→ PEKERJAAN YANG DIMINTA
Ubah semua baris di bawah ini menjadi tabel Markdown berkolom "Nomor" dan "Isi Baris". Baris kosong tidak perlu dimasukkan.

→ CUPLIKAN DATA
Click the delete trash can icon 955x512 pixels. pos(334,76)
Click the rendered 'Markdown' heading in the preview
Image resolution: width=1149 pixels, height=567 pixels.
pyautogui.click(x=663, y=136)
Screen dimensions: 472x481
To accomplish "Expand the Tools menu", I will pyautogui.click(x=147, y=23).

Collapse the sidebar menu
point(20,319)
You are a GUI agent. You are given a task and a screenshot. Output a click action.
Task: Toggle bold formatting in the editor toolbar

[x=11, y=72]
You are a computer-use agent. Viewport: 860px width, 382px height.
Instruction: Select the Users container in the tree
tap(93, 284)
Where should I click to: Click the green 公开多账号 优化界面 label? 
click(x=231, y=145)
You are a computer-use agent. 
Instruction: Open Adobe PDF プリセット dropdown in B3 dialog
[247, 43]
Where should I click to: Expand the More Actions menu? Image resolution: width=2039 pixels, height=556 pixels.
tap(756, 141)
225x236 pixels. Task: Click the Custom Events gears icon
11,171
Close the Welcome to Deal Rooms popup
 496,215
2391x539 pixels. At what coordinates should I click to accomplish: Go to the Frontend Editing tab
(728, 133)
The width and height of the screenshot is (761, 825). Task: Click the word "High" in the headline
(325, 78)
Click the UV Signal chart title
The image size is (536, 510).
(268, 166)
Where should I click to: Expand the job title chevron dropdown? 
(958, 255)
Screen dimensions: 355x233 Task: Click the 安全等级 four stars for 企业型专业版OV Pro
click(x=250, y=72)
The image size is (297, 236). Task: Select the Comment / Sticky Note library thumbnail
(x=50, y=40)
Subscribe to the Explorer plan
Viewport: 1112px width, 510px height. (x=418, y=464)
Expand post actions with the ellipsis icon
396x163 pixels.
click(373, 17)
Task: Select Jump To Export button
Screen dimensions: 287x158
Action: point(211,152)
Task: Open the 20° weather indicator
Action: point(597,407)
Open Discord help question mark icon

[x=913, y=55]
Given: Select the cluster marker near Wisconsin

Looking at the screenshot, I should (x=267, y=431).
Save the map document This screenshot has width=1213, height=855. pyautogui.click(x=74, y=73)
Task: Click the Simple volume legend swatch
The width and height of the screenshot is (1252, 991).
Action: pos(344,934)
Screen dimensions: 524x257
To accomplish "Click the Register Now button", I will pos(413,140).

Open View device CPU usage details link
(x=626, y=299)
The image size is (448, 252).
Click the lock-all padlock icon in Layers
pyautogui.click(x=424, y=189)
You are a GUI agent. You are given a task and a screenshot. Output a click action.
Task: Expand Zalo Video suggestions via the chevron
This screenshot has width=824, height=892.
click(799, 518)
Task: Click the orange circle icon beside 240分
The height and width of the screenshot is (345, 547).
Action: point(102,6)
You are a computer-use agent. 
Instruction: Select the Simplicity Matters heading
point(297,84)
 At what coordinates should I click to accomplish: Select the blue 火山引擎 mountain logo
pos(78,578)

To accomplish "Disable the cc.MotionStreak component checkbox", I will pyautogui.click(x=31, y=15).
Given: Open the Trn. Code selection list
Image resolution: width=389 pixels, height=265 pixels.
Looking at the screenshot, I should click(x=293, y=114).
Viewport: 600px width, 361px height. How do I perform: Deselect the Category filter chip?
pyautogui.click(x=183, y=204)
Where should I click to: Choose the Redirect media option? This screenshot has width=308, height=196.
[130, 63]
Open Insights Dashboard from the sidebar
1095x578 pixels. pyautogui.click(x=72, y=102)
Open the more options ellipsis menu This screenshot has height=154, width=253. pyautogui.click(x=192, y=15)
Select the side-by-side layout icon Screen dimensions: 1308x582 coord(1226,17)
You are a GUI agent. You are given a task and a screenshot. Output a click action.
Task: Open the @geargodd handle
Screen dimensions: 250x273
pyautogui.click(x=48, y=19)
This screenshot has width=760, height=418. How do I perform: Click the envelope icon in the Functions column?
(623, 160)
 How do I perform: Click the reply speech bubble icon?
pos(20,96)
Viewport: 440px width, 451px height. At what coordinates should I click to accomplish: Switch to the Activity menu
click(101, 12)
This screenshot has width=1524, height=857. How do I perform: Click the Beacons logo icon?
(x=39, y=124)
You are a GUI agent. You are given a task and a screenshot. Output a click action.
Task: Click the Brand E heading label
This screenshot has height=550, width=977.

→ JAWABAN AKHIR
| Nomor | Isi Baris |
|---|---|
| 1 | Click the delete trash can icon 955x512 pixels. pos(334,76) |
| 2 | Click the rendered 'Markdown' heading in the preview |
| 3 | Image resolution: width=1149 pixels, height=567 pixels. |
| 4 | pyautogui.click(x=663, y=136) |
| 5 | Screen dimensions: 472x481 |
| 6 | To accomplish "Expand the Tools menu", I will pyautogui.click(x=147, y=23). |
| 7 | Collapse the sidebar menu |
| 8 | point(20,319) |
| 9 | You are a GUI agent. You are given a task and a screenshot. Output a click action. |
| 10 | Task: Toggle bold formatting in the editor toolbar |
| 11 | [x=11, y=72] |
| 12 | You are a computer-use agent. Viewport: 860px width, 382px height. |
| 13 | Instruction: Select the Users container in the tree |
| 14 | tap(93, 284) |
| 15 | Where should I click to: Click the green 公开多账号 优化界面 label?  |
| 16 | click(x=231, y=145) |
| 17 | You are a computer-use agent.  |
| 18 | Instruction: Open Adobe PDF プリセット dropdown in B3 dialog |
| 19 | [247, 43] |
| 20 | Where should I click to: Expand the More Actions menu? Image resolution: width=2039 pixels, height=556 pixels. |
| 21 | tap(756, 141) |
| 22 | 225x236 pixels. Task: Click the Custom Events gears icon |
| 23 | 11,171 |
| 24 | Close the Welcome to Deal Rooms popup |
| 25 |  496,215 |
| 26 | 2391x539 pixels. At what coordinates should I click to accomplish: Go to the Frontend Editing tab |
| 27 | (728, 133) |
| 28 | The width and height of the screenshot is (761, 825). Task: Click the word "High" in the headline |
| 29 | (325, 78) |
| 30 | Click the UV Signal chart title |
| 31 | The image size is (536, 510). |
| 32 | (268, 166) |
| 33 | Where should I click to: Expand the job title chevron dropdown?  |
| 34 | (958, 255) |
| 35 | Screen dimensions: 355x233 Task: Click the 安全等级 four stars for 企业型专业版OV Pro |
| 36 | click(x=250, y=72) |
| 37 | The image size is (297, 236). Task: Select the Comment / Sticky Note library thumbnail |
| 38 | (x=50, y=40) |
| 39 | Subscribe to the Explorer plan |
| 40 | Viewport: 1112px width, 510px height. (x=418, y=464) |
| 41 | Expand post actions with the ellipsis icon |
| 42 | 396x163 pixels. |
| 43 | click(373, 17) |
| 44 | Task: Select Jump To Export button |
| 45 | Screen dimensions: 287x158 |
| 46 | Action: point(211,152) |
| 47 | Task: Open the 20° weather indicator |
| 48 | Action: point(597,407) |
| 49 | Open Discord help question mark icon |
| 50 | [x=913, y=55] |
| 51 | Given: Select the cluster marker near Wisconsin |
| 52 | Looking at the screenshot, I should (x=267, y=431). |
| 53 | Save the map document This screenshot has width=1213, height=855. pyautogui.click(x=74, y=73) |
| 54 | Task: Click the Simple volume legend swatch |
| 55 | The width and height of the screenshot is (1252, 991). |
| 56 | Action: pos(344,934) |
| 57 | Screen dimensions: 524x257 |
| 58 | To accomplish "Click the Register Now button", I will pos(413,140). |
| 59 | Open View device CPU usage details link |
| 60 | (x=626, y=299) |
| 61 | The image size is (448, 252). |
| 62 | Click the lock-all padlock icon in Layers |
| 63 | pyautogui.click(x=424, y=189) |
| 64 | You are a GUI agent. You are given a task and a screenshot. Output a click action. |
| 65 | Task: Expand Zalo Video suggestions via the chevron |
| 66 | This screenshot has width=824, height=892. |
| 67 | click(799, 518) |
| 68 | Task: Click the orange circle icon beside 240分 |
| 69 | The height and width of the screenshot is (345, 547). |
| 70 | Action: point(102,6) |
| 71 | You are a computer-use agent.  |
| 72 | Instruction: Select the Simplicity Matters heading |
| 73 | point(297,84) |
| 74 |  At what coordinates should I click to accomplish: Select the blue 火山引擎 mountain logo |
| 75 | pos(78,578) |
| 76 | To accomplish "Disable the cc.MotionStreak component checkbox", I will pyautogui.click(x=31, y=15). |
| 77 | Given: Open the Trn. Code selection list |
| 78 | Image resolution: width=389 pixels, height=265 pixels. |
| 79 | Looking at the screenshot, I should click(x=293, y=114). |
| 80 | Viewport: 600px width, 361px height. How do I perform: Deselect the Category filter chip? |
| 81 | pyautogui.click(x=183, y=204) |
| 82 | Where should I click to: Choose the Redirect media option? This screenshot has width=308, height=196. |
| 83 | [130, 63] |
| 84 | Open Insights Dashboard from the sidebar |
| 85 | 1095x578 pixels. pyautogui.click(x=72, y=102) |
| 86 | Open the more options ellipsis menu This screenshot has height=154, width=253. pyautogui.click(x=192, y=15) |
| 87 | Select the side-by-side layout icon Screen dimensions: 1308x582 coord(1226,17) |
| 88 | You are a GUI agent. You are given a task and a screenshot. Output a click action. |
| 89 | Task: Open the @geargodd handle |
| 90 | Screen dimensions: 250x273 |
| 91 | pyautogui.click(x=48, y=19) |
| 92 | This screenshot has width=760, height=418. How do I perform: Click the envelope icon in the Functions column? |
| 93 | (623, 160) |
| 94 |  How do I perform: Click the reply speech bubble icon? |
| 95 | pos(20,96) |
| 96 | Viewport: 440px width, 451px height. At what coordinates should I click to accomplish: Switch to the Activity menu |
| 97 | click(101, 12) |
| 98 | This screenshot has width=1524, height=857. How do I perform: Click the Beacons logo icon? |
| 99 | (x=39, y=124) |
| 100 | You are a GUI agent. You are given a task and a screenshot. Output a click action. |
| 101 | Task: Click the Brand E heading label |
| 102 | This screenshot has height=550, width=977. |